I get the idea of having flexible options for game devs. Support for systems language for engine internals (C++), hooks for a runtime machien based language (C#), and support for a dynamic scripting language (GDScript) makes sense architecturally. C# is also strategic because XNA to Unity has pretty much cemented its status for game devs. And then GDExtension to provide an api layer for whatever other language under the sun you want to use. It is a very sensible place for Godot to be in.

[–] proton_lynx@lemmy.world -3 points 1 year ago (3 children)

What I don't like about C# has nothing to do with the language itself, which is pretty good. Is the fact that is made by Microsoft and their tooling SUCKS. I'm having to build .NET projects at work and the dotnet CLI is pure garbage. I wish we had something better instead of using C# but the gamedev industry is pretty invested on it.

[–] lordxakio@lemmy.world 8 points 1 year ago* (last edited 1 year ago) (1 children)

Hi. I am not a game dev, but a c# one. What is it that frustrates you about the dotnet CLI?

Edit: I use C# for work, not a Microsoft employee who works on c# dev lol

[–] proton_lynx@lemmy.world 1 points 1 year ago (2 children)

Documentation is the worst offender. I remember one time that running dotnet restore and later running another command with --no-restore flag wouldn't work, but running the last command without the --no-restore flag would. Creating a sane CI/CD pipeline for C# apps is a PITA.

[–] Lucky@programming.dev 7 points 1 year ago

I've never had an issue with the dotnet CLI, including the commands you're talking about. Their documentation is a bit scattered at times but for the most part they have examples on everything and walk through most scenarios.

I'm not a Microsoft employee either, just a c# dev of 10 years.

[–] Lmaydev@programming.dev 0 points 1 year ago* (last edited 1 year ago) (1 children)

I do a lot of work with c# CI/CD and doing what you said absolutely does work.

Most of my scripts are

dotnet restore
dotnet build --no-restore
dotnet test --no-build
dotnet publish --no-build
[–] proton_lynx@lemmy.world 1 points 1 year ago (1 children)

It works, until it doesn't

[–] Lmaydev@programming.dev -1 points 1 year ago* (last edited 1 year ago)

Like everything. They likely got their configurations wrong.

[–] spark947@lemm.ee 3 points 1 year ago (1 children)

This is the major problem with c#. Godot project should target support of .net and mono runtime and THAT'S IT. If you want C# to run on iOS, Microsoft and Apple have to fix it. Let's not spend 1 billion dollars a year making sure whatever random iOS runtime is supported like unity did.

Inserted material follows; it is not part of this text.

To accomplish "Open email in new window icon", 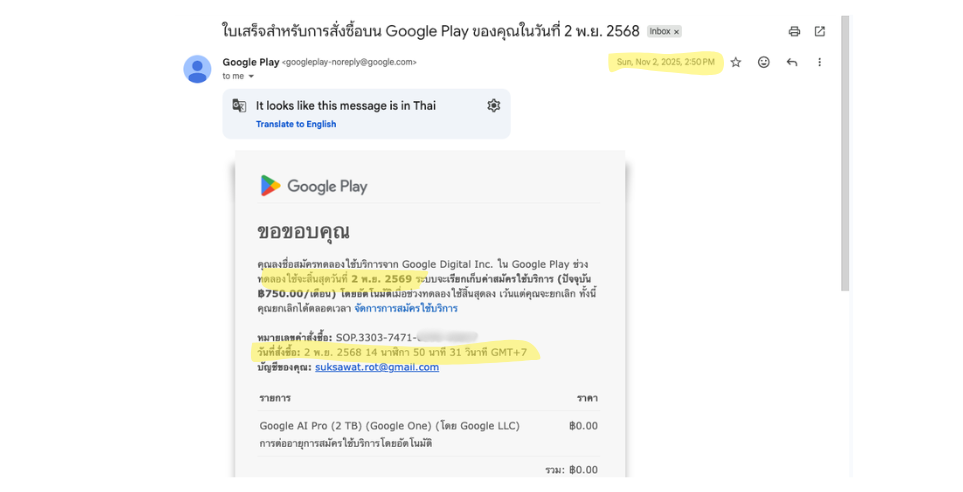I will [x=820, y=31].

That is the root cause of why they would like to charge I stall fees in the first place.

[–] Lmaydev@programming.dev 1 points 1 year ago* (last edited 1 year ago) (1 children)

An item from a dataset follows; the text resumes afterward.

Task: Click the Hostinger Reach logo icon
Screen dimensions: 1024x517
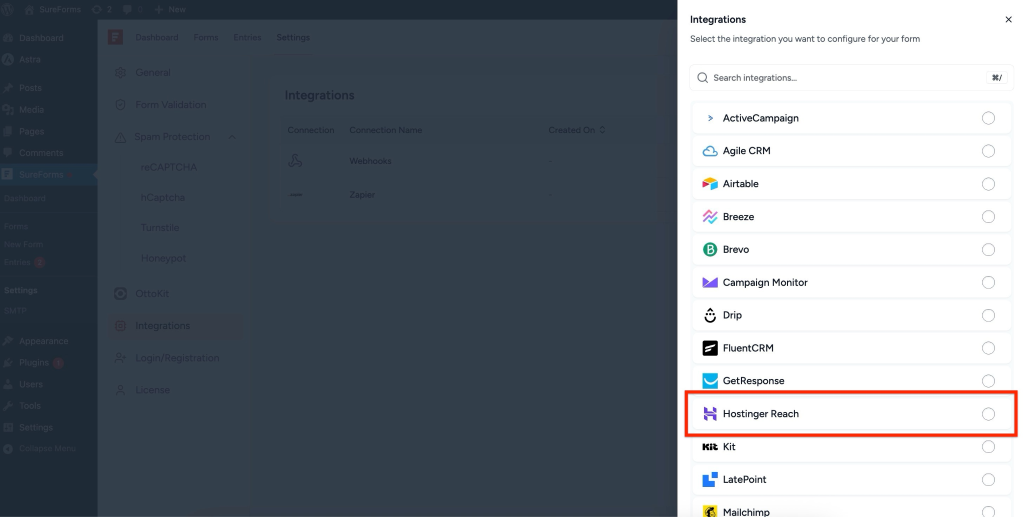Action: (x=710, y=414)
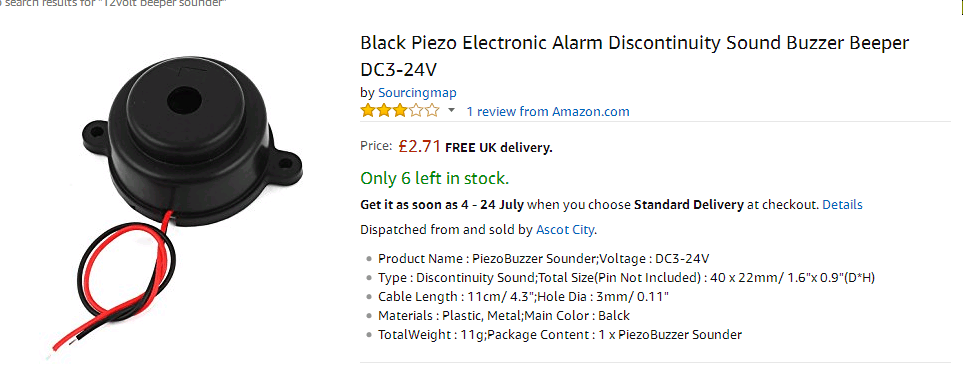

.net (formally .net core) runs on all major OSs.

Mono and .net framework are super out of date and shouldn't be used anymore.

[–] spark947@lemm.ee 2 points 1 year ago

Well whatever - going down the proprietary imementation route for c# the way unity did is a no go for Godot imo.

[–] bunnyfc@kbin.social 2 points 1 year ago

Also, the dependency management, idk why but I can just shit each time I'm confronted with different .NET versions.